-- ACTIVITY --
Beginning with the line that holds "Task: Open the three-dot more options menu" and ending with the last line of the entries below, copy every line exactly and nothing else, with the pictures left out.

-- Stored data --
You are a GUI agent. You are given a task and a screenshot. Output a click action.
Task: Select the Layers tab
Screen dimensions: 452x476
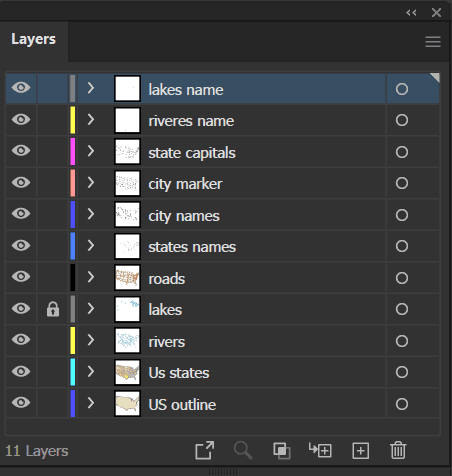[x=33, y=39]
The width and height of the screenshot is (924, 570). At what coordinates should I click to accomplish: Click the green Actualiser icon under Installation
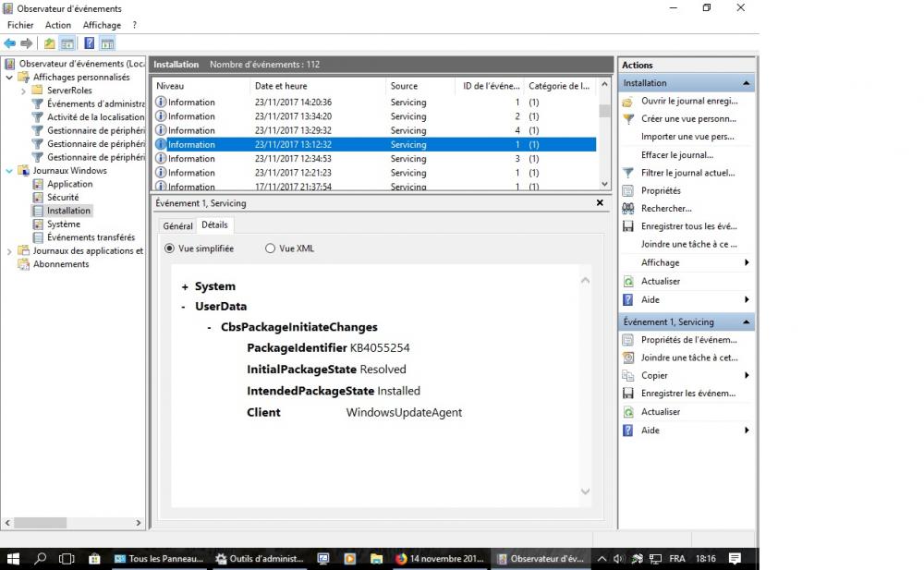[628, 281]
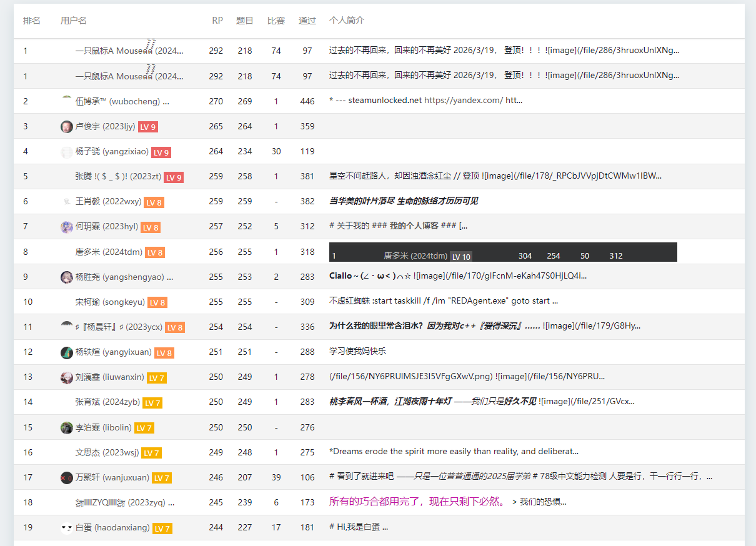Click the LV 8 badge beside 宋柯瑜

pyautogui.click(x=157, y=302)

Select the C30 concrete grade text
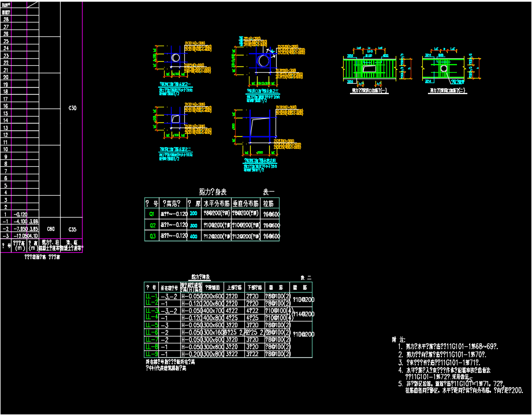(x=72, y=108)
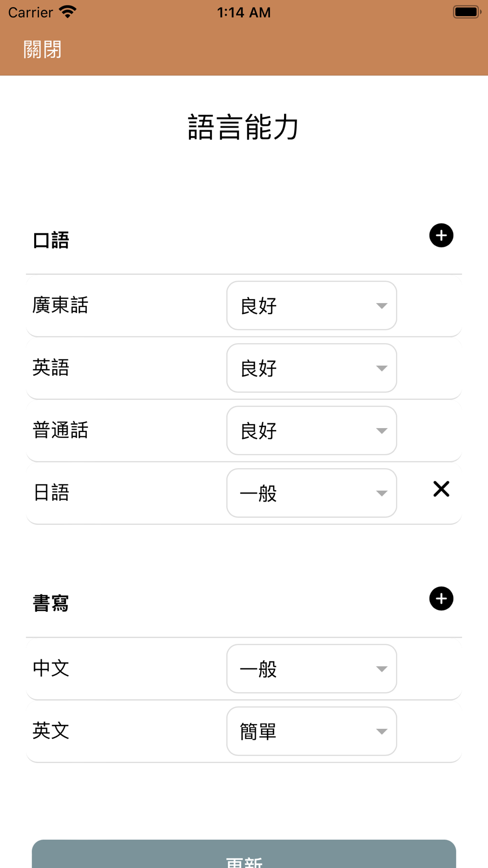Add a new spoken language under 口語
Screen dimensions: 488x868
(441, 235)
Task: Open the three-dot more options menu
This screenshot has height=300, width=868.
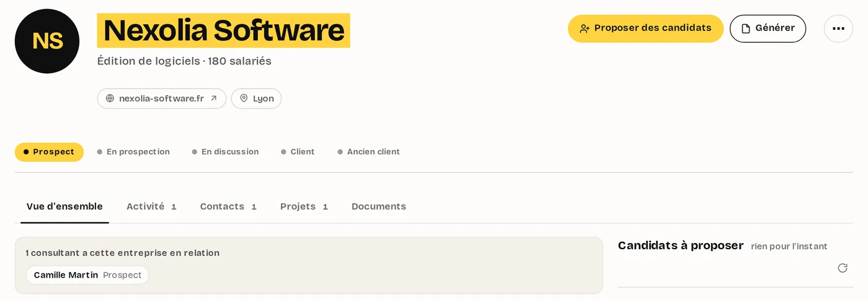Action: pyautogui.click(x=838, y=29)
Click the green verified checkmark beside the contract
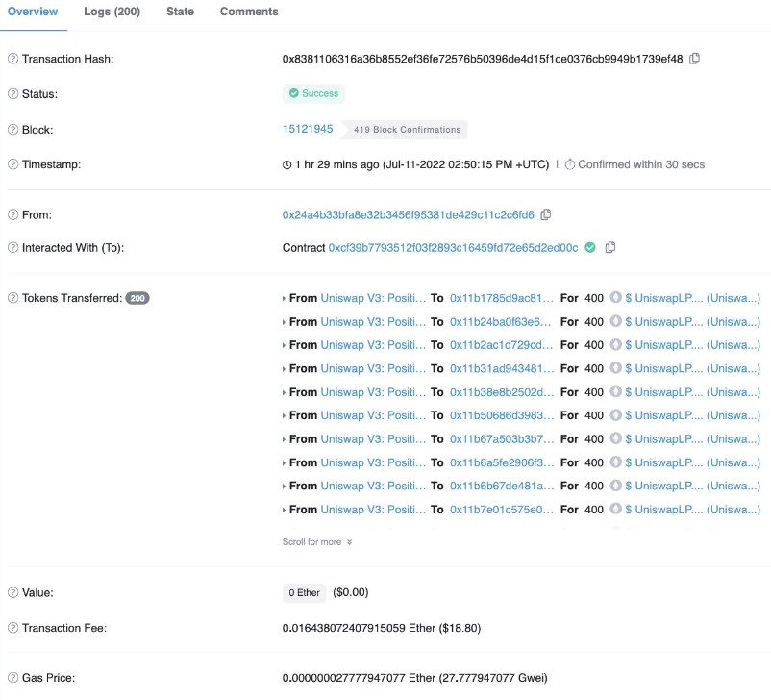Screen dimensions: 771x700 coord(591,247)
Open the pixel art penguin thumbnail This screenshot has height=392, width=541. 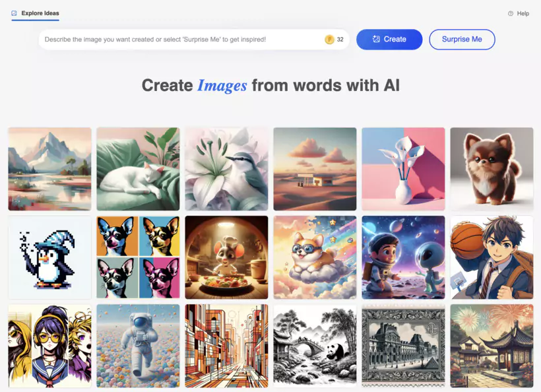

-- RESPONSE TO THIS EXERCISE --
Task: Open the three-dot more options menu
This screenshot has height=300, width=868.
Action: pyautogui.click(x=838, y=29)
Click the green verified checkmark beside the contract
Screen dimensions: 771x700 coord(591,247)
Open the pixel art penguin thumbnail This screenshot has height=392, width=541. 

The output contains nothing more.